**Passage**
The public models from the Open Model Zoo are made available in their native framework file format and must be converted to OpenVINO Intermediate Representation (IR) files before running inference.  The OpenVINO tool [`omz_convert`](../104-model-tools/104-model-tools.ipynb) is used to convert Open Model Zoo models to the IR files necessary to run inference.

> **NOTE**: For models that are downloaded from the Open Model Zoo already as IR files, the converter utility will not do any conversion and will output the message "Skipping <model_name> (no conversions defined)".

In [None]:
!omz_converter --name $OMZ_MODEL_NAME --precisions FP32 --download_dir $MODEL_DIR  --output $MODEL_DIR

## Quantize the model to INT8
For models downloaded from the Open Model Zoo, the [`omz_quantizer`](../104-model-tools/104-model-tools.ipynb) tool is used to quantize the model to a lower precision (e.g. quantize FP32 to INT8 precision).

In [None]:
def filter_omz_quantizer_output(line):
    if (line.startswith("Quantization command") or line.startswith("Moving") or line.startswith("INFO")):
        return line
    return None


cmd = f"omz_quantizer --name {OMZ_MODEL_NAME} --model_dir {MODEL_DIR}  --output {MODEL_DIR}  --dataset_dir {DATASET_DIR} --precisions FP32-INT8"
run_command_line(cmd, filter_omz_quantizer_output)

## Run the model
Now that the model has been quantized, we will run inference using both the original FP32 model and the new INT8 quantized model to see their results.  First we will run the FP32 model.

In [None]:
def run_inference(model_base_path, image_path):
    """
    runs inferrence on an image using the given model and then displays the results
    :param model_base_path: String containing path and file name of model excluding the extension (i.e. ".xml")
    :param image_path: String containing full path to the input image
    :return: none
    """
    # Load the model
    ie = IECore()

    # create the network from the model
    net = ie.read_network(
        model=f"{model_base_path}.xml", weights=f"{model_base_path}.bin"
    )
    exec_net = ie.load_network(network=net, device_name="CPU")

    input_key = next(iter(exec_net.input_info))
    output_key = next(iter(exec_net.outputs.keys()))

    # Load image
    image = nbutils.load_image(image_path)
    # N,C,H,W = batch size, number of channels, height, width
    N, C, H, W = exec_net.input_info[input_key].tensor_desc.dims
    # The network expects images in BGR format, same as OpenCV so just resize
    input_image = cv2.resize(src=image, dsize=(W, H))
    # reshape image to network input shape ([W,H,C]->[B,C,H,W])
    input_image = np.expand_dims(input_image.transpose(2, 0, 1), 0)
    # display original image (imshow requires RGB format, so convert BGR->RGB)
    plt.imshow(nbutils.to_rgb(image))

    # Run inference, result = [1,1001] with confidence level for each of the 1000 
    #  classes and +1 for background.  The class with the highest confidence is 
    #  used to output the final result.

**Data records**

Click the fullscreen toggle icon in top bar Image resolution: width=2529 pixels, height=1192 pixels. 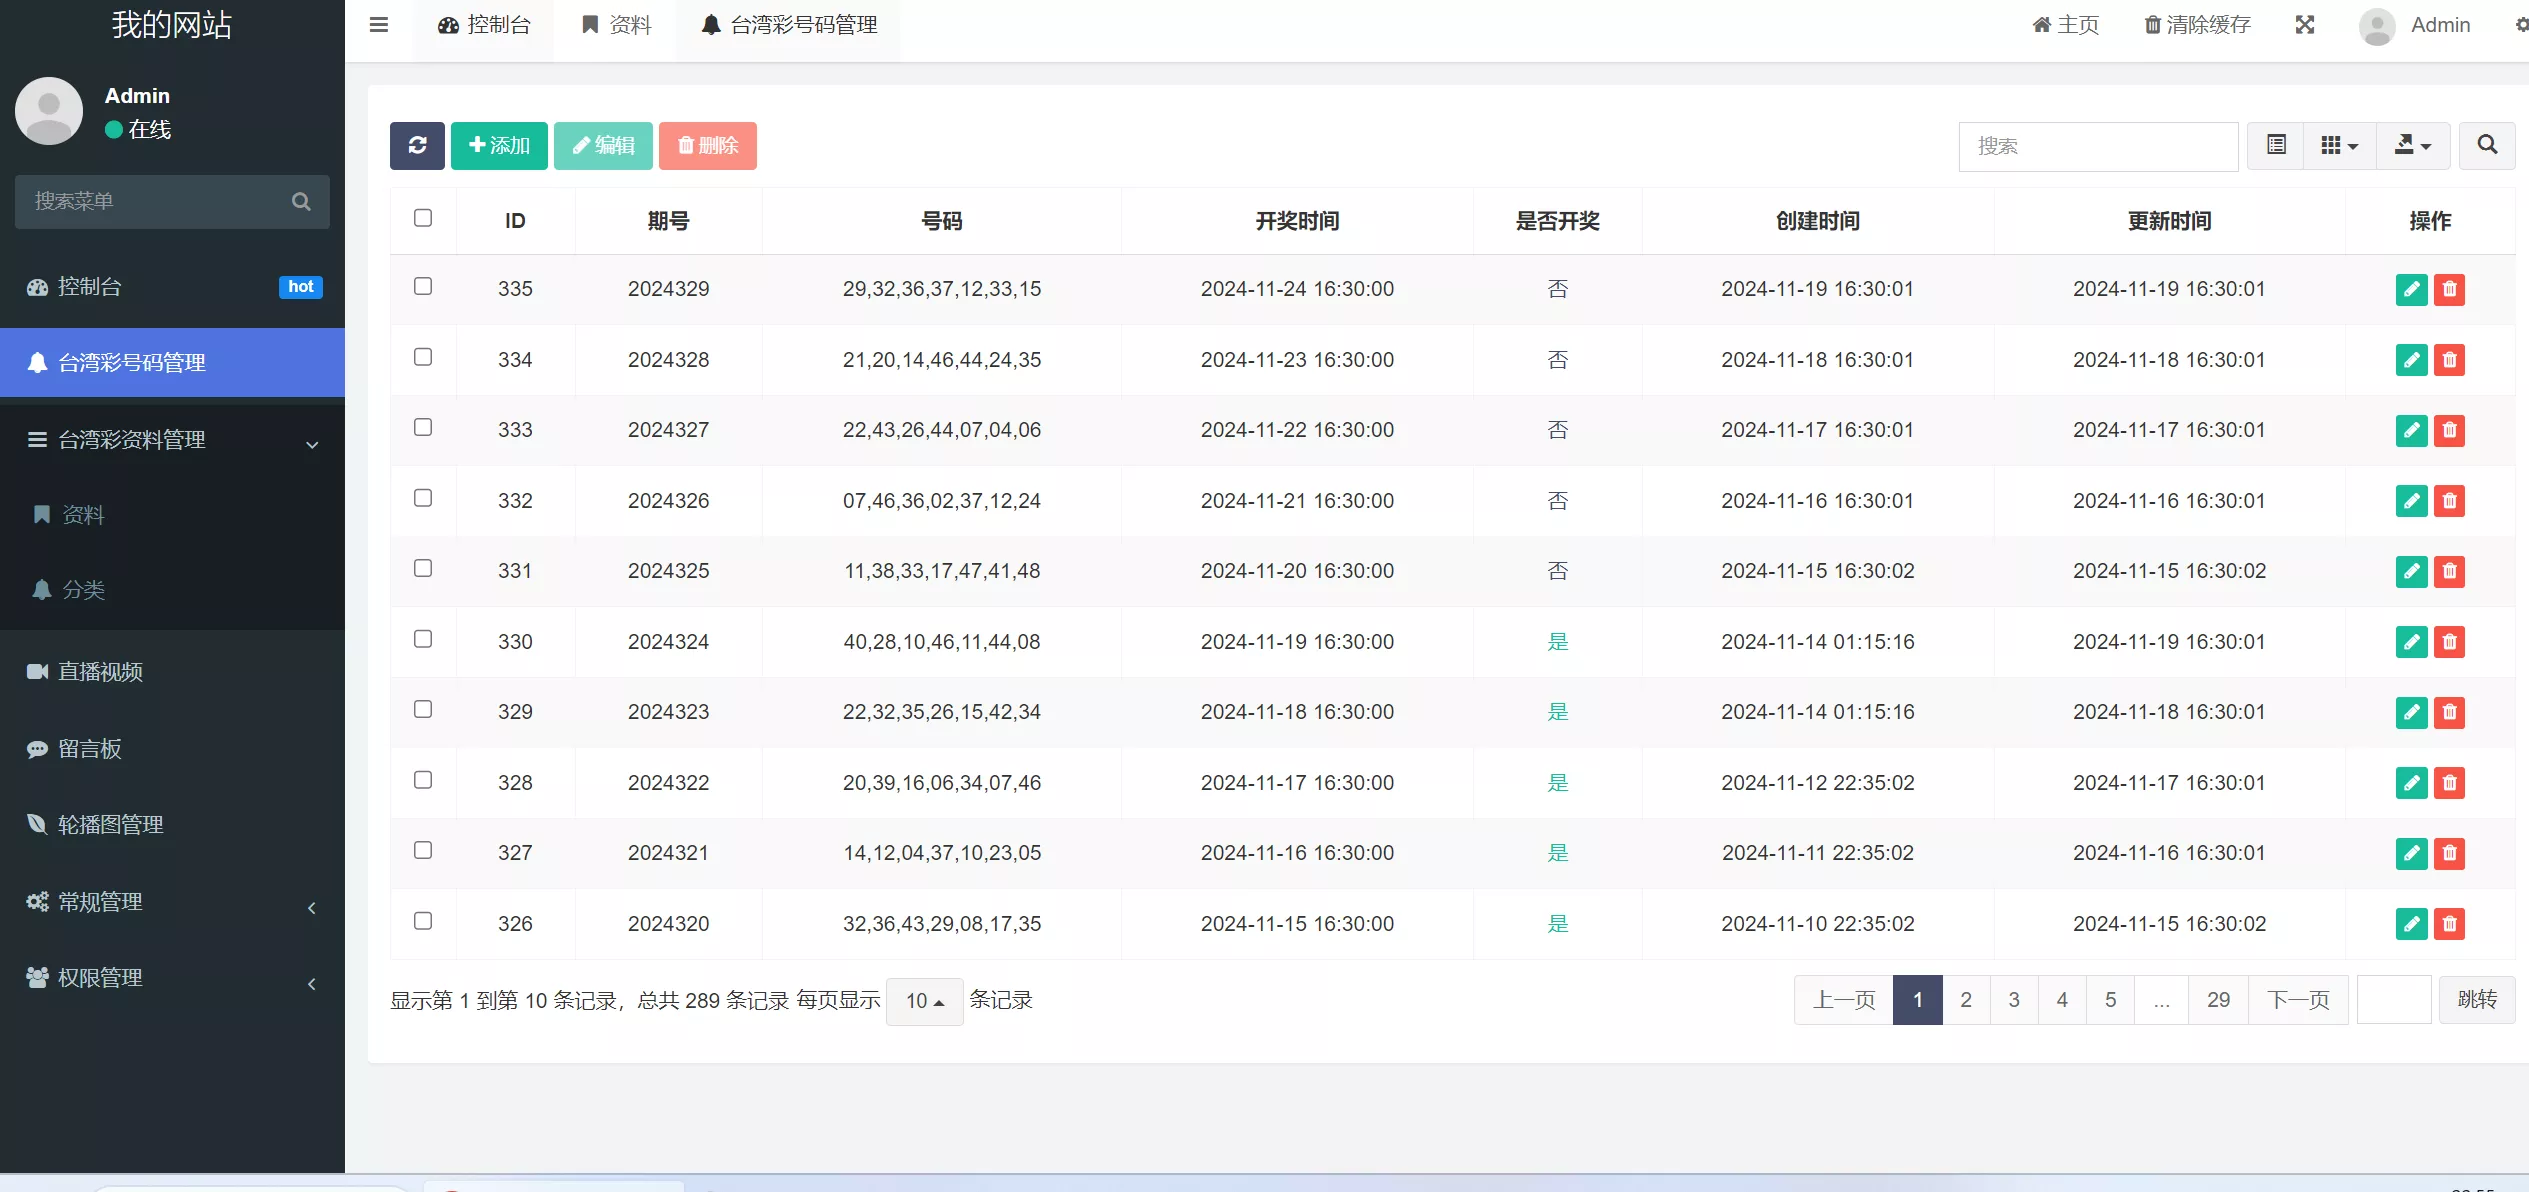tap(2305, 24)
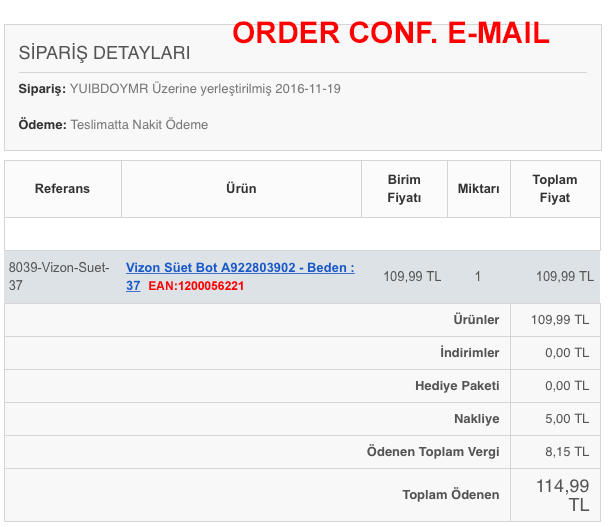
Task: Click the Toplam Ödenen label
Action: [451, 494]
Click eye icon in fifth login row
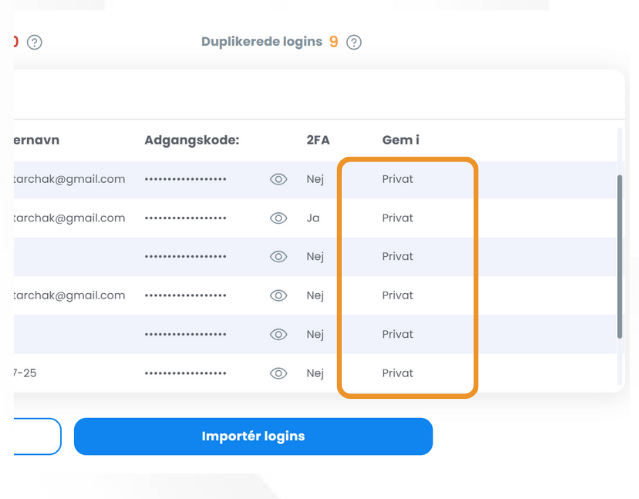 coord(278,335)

**What is asked**
Continue the OpenVINO quantization notebook from the point where it stops.

**Response to this task**
    result = exec_net.infer(inputs={input_key: input_image})[output_key][0]
    label_id = np.argmax(result)
    conf = round(result[label_id] * 100, 2)
    print(f"label_id={label_id}, conf={conf} %")

    # Convert the inference result to a class name using the labels file
    with open(LABELS_PATH) as f:
        labels = [line.rstrip() for line in f]

    print(f"Image contains a '{labels[label_id]}', with {conf}% confidence")


# find known image
files = glob.glob(f"{DATASET_DIR}/**/*n02102040_2051.JPEG", recursive=True)
test_input_image = files[0]

run_inference(f"{MODEL_FP32_DIR}/{OMZ_MODEL_NAME}", test_input_image)

Now, we run the INT8 model and can compare the results to the FP32 results above.

In [None]:
run_inference(f"{MODEL_FP32INT8_DIR}/{OMZ_MODEL_NAME}", test_input_image)

## Set up to run accuracy_check
We will check the accuracy of the two FP32 and INT8 models using  [OpenVINO's Accuracy Checker Tool](https://docs.openvino.ai/latest/omz_tools_accuracy_checker.html), [`accuracy_check`](../104-model-tools/104-model-tools.ipynb).  For each model, The Open Model Zoo includes the necessary `accuracy-check.yml` configuration and the global [`dataset_definitions.yml`](https://github.com/openvinotoolkit/open_model_zoo/blob/master/data/dataset_definitions.yml) files needed to run the `accuracy_check` tool.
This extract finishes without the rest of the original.